I've created a set of control points, and have used cubic interpolation to fit a curve to it. You can see the result here:
http://www.robsdot.co.uk/cubicInterp.gif

As is clear in the image, the 'curve' isn't very curvy. There are some sharp turns at some of the control points.
(Where the red points are the endpoints of the curve).

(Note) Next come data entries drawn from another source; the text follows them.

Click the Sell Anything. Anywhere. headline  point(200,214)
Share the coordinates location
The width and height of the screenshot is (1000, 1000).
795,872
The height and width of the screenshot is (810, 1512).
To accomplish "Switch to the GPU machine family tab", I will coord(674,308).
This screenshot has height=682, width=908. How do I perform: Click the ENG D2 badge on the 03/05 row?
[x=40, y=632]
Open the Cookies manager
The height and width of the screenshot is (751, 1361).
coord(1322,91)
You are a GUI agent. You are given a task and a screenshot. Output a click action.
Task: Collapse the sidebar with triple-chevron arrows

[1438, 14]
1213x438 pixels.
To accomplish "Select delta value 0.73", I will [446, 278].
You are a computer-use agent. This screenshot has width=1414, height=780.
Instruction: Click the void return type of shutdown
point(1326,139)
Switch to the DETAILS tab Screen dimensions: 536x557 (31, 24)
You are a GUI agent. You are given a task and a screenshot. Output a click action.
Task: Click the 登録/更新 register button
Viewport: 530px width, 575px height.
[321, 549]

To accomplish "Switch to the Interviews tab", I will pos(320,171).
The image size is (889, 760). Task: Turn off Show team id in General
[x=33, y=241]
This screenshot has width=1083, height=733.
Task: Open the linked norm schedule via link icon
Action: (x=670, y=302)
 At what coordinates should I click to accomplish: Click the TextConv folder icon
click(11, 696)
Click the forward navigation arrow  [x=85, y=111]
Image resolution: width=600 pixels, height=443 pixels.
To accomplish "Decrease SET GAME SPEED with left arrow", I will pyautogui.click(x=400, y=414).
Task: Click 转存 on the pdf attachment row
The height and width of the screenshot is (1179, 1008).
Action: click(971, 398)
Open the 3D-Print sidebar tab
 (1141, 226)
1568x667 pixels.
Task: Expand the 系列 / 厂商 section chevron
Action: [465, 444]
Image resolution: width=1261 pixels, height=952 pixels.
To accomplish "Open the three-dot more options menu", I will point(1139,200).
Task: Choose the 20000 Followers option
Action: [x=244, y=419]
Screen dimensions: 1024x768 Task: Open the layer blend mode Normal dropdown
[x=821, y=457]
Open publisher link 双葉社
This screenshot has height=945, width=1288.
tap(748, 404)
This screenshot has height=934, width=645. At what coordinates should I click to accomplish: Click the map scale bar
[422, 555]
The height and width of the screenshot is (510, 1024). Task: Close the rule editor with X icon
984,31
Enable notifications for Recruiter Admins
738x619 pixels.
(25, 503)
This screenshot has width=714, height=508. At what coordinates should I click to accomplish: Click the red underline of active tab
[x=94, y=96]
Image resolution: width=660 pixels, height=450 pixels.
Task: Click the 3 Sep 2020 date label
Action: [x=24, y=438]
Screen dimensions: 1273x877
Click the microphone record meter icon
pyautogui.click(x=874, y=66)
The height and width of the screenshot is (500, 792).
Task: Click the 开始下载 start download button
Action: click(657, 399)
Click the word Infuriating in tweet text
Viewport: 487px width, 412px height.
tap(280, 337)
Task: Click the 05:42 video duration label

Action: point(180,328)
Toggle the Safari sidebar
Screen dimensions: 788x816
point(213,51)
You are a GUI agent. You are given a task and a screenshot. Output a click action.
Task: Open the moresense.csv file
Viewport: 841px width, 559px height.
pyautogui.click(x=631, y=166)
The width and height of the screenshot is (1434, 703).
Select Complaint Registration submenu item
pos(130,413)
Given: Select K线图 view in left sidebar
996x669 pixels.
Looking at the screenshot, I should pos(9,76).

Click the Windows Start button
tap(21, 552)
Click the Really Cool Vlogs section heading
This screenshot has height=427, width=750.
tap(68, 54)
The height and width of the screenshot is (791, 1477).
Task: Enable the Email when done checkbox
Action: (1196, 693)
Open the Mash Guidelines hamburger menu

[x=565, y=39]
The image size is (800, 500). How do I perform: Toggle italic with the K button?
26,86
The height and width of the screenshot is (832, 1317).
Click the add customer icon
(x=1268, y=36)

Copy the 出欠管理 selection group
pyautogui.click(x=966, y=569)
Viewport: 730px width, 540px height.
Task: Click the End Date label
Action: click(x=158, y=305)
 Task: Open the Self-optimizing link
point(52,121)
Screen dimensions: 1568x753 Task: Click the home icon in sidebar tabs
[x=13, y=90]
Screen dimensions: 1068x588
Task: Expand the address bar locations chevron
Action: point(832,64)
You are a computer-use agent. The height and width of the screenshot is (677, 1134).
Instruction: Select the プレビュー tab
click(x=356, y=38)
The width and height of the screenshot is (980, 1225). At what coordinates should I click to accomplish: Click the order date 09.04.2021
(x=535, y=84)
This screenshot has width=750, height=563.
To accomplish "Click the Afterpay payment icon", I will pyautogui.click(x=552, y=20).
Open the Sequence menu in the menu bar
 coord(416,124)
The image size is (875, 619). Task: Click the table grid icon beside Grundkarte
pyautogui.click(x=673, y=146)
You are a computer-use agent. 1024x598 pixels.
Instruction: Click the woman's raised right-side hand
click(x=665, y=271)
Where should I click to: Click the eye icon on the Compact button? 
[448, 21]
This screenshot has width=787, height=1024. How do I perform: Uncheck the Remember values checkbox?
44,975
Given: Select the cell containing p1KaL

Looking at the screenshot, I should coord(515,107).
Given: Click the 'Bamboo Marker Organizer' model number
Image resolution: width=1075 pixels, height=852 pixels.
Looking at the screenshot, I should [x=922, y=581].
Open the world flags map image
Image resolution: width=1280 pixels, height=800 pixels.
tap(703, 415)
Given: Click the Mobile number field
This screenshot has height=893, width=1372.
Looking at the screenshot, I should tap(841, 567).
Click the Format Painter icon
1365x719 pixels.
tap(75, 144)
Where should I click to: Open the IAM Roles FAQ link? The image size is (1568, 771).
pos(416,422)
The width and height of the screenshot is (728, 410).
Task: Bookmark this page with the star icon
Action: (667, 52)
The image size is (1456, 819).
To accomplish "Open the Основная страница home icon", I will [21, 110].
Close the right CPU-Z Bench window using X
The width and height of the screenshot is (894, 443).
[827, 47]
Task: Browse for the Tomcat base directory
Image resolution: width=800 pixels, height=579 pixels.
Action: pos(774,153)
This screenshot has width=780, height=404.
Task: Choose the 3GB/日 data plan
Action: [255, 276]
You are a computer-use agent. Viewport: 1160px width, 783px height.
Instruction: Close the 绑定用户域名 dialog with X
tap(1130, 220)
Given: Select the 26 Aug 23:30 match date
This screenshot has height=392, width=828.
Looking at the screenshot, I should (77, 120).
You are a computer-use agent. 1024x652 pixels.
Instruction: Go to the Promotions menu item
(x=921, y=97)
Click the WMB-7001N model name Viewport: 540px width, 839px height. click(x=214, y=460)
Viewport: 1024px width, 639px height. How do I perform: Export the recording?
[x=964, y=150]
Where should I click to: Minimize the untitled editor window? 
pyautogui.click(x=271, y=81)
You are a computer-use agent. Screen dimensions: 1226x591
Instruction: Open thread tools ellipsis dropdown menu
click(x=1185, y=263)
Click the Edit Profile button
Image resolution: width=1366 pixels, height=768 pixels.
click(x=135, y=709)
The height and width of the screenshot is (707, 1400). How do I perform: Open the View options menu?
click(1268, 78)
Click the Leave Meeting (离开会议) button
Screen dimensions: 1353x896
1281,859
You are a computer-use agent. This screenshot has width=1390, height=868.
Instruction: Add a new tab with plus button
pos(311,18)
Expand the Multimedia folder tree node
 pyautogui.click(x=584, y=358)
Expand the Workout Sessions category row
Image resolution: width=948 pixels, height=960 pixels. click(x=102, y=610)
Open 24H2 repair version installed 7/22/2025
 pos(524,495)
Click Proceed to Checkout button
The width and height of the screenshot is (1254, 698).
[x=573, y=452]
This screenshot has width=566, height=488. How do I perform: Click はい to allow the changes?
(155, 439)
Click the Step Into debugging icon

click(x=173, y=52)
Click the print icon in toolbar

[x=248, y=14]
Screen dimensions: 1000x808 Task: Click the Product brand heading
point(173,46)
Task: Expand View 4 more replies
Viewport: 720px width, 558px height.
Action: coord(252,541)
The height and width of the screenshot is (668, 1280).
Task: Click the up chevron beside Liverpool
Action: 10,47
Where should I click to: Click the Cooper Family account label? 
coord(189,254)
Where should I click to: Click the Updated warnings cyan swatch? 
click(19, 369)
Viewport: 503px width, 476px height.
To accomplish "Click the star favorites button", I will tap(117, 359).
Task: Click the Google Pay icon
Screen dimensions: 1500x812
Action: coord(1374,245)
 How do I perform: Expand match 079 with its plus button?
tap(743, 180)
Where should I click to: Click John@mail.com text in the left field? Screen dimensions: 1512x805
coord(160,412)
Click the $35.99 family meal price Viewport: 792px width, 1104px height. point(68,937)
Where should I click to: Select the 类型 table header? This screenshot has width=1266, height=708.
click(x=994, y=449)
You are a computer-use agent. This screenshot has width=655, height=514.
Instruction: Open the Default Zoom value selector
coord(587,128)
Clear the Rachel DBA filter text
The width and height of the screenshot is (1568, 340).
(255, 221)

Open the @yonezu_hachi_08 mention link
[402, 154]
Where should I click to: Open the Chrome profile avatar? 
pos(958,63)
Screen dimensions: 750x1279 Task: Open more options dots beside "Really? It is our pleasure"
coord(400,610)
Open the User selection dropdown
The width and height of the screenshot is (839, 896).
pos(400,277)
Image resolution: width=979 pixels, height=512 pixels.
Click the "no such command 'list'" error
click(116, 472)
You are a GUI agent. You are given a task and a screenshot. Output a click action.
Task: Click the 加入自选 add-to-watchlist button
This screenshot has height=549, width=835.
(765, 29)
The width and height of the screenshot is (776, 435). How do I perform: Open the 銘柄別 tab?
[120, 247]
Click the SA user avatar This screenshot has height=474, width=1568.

This is how I render the lines (Java btw);

for ( int i=1; i<cs.size()-2; i++ )
{
      for ( double u=0.0; u<=0.9; u+=0.1 )
      {
            int x = cs.x( i, u ) ;
            int y = cs.y( i, u ) ;
            
            int x2 = cs.x( i, u+0.1 ) ;
            int y2 = cs.y( i, u+0.1 ) ;
            
            g.drawLine( x, y, x2, y2 ) ;
      }
}

Where the 'cs' instance merely wraps round an ArrayList, and the x() and y() methods are:


public int y( int i, double x )
{
      int P0, P1, P2, P3 ;
      
      P0 = get( i-1 ).y ;
      P1 = get( i   ).y ;
      P2 = get( i+1 ).y ;
      P3 = get( i+2 ).y ;
      
      int P = (P3 - P2) - (P0 - P1) ;
      int Q = (P0 - P1) - P ;
      int R = P2 - P0 ;
      int S = P1 ;
      
      return (int ) (P*x*x*x + Q*x*x + R*x + S) ;
}


public int x( int i, double x )
{
      return (int ) (get( i ).x + x * (get( i+1 ).x-get( i ).x) ) ;
}


And the get(int i) method returns a Point instance of the control point 'i'.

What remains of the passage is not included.